Сказано – сделано. Оба приятеля вошли и, миновав прихожую, где несколько выздоравливающих просили подаяния для буйнопомешанных, очутились в четырехугольном дворике, по сторонам которого были в два этажа расположены клетки – в каждой содержался один из упомянутых буйных. В одной клетке у входа сидел на скамье богато одетый человек и, положив бумагу на колено, что-то писал, да так усердно, что и не почувствовал, как выколол себе пером глаз. Хромой сказал:
– Это прожектер, помешанный на том, что следует сократить количество мелкой монеты; он исписал уже столько бумаги, что на дело Альваро де Луна[37] вряд ли больше пошло.
– Правильно, что его поместили в этот дом, – сказал дон Клеофас. – Это самые вредные для государства безумцы.
– А в соседней каморке, – продолжал Хромой, – влюбленный слепец; он держит в руках портрет дамы сердца и ее письма к нему; неспособный ни любоваться ее чертами, ни читать, он уверяет, что видит ушами. Рядом, в каморке, заваленной бумагами и книгами, сидит дотошный грамматист; он рехнулся, отыскивая герундий у греческого глагола. А вон того, в белых панталонах и с мешком за плечами, упекли сюда за то, что, будучи возницей и имея лошадей, он пошел служить пешим посыльным. В каморке над ним – видишь, держит на руке сокола, – кабальеро, который промотал на соколиную охоту богатое наследство; теперь у него остался один сокол, что сидит на его руке и с голоду клюет ее. Вон там человек, нанявшийся в услужение, хотя не нуждался в куске хлеба. А вот танцор – он так ретиво отбивал пятки, что с ума спятил. Подальше историк, лишившийся рассудка с горя, что затерялись три декады Тита Ливия.[38] По соседству семинарист любуется грудой митр и примеряет, какая ему больше к лицу; он помешался на том, что станет епископом. Немного подальше – законник; этого свело с ума судейское облачение, и он из стряпчего сделался портным, – только и знает, что кроит да шьет мантии из тряпья. А в той каморке – на сундуке, набитом монетами и запертом на семь замков, – сидит скряга; нет у него ни сына, ни другой родни, кому оставить наследство, и, став рабом своих денег, он сам себя казнит: на обед у него пирожок за четыре гроша, на ужин салат из огурцов, богатство – его каторга. Тот, что распевает в своей каморке, – это сумасшедший певец; он тщится подражать птицам и после каждой рулады, как после приступа болезни, едва жив; его заточили в эту тюрьму для преступивших законы разума за то, что он пел без умолку, а лишь попросят его спеть, сразу умолкал.

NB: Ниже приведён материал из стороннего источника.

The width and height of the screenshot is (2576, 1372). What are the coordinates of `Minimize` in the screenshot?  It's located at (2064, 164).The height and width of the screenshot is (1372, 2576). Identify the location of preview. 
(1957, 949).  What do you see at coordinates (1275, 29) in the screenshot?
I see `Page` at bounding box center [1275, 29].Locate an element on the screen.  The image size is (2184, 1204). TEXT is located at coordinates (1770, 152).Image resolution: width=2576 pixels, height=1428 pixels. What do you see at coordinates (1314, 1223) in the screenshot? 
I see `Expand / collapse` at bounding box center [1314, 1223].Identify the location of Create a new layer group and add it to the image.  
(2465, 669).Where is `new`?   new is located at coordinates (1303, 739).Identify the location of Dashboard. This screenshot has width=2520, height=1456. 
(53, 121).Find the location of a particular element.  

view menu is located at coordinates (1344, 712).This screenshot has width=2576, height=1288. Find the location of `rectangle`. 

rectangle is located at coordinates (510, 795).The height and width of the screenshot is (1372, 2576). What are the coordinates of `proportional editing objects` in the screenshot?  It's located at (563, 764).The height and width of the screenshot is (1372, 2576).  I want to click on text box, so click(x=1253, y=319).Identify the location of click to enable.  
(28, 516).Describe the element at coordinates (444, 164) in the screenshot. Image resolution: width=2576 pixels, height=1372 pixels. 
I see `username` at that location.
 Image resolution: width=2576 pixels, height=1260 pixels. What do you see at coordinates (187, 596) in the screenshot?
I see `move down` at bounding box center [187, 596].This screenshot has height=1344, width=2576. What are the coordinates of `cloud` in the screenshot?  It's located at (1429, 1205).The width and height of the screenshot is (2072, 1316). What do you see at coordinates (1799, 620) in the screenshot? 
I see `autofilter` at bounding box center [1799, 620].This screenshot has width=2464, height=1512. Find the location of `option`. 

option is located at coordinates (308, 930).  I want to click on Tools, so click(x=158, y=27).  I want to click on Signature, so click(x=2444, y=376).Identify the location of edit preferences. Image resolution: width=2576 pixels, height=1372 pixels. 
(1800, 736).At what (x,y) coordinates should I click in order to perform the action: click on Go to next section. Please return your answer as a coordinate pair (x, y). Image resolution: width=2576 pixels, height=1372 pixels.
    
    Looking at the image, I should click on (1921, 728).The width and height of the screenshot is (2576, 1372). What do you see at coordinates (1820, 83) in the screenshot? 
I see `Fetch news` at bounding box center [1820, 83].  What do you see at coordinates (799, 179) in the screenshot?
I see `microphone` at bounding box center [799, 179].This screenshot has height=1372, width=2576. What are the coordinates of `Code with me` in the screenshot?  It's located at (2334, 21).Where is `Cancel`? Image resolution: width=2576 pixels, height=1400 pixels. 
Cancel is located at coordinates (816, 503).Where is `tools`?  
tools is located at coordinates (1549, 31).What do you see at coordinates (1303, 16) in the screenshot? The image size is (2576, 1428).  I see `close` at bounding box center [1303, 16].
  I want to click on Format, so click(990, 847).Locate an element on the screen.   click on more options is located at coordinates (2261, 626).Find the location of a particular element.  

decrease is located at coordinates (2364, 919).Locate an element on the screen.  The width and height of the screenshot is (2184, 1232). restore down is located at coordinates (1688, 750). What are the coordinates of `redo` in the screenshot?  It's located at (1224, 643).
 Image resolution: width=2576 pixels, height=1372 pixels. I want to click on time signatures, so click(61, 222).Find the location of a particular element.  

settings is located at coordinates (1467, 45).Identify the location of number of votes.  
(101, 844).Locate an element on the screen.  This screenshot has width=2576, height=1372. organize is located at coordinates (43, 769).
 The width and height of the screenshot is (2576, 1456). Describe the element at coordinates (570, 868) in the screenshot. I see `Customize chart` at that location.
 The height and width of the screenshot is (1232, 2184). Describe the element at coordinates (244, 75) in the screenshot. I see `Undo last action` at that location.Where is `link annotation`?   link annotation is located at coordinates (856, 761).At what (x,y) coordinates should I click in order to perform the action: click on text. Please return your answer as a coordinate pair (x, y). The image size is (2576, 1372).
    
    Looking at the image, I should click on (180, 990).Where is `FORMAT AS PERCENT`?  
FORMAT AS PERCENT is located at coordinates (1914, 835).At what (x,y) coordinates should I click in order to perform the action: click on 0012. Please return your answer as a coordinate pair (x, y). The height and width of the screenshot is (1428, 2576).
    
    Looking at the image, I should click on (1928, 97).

– Так поступают почти все его собратья.
– Посреди двора сидит на закраине колодца и глядится в воду прелестная девушка – убедишься в этом сам, когда она поднимет голову, – дочь бедных, незнатных родителей. К ней сватались богатые и именитые кавалеры, но она всех отвергала, у всех находила тысячи недостатков. Видишь, ее посадили на цепь, чтобы, влюбленная, подобно Нарциссу, в свою красоту, она не утопилась в воде, которая ей заменяет зеркало; ни солнце, ни звезды небесные, по ее мнению, недостойны ее взгляда. А в убогой каморке напротив, где стена разрисована языками, заточен женатый бес, рехнувшийся из-за сварливой супруги.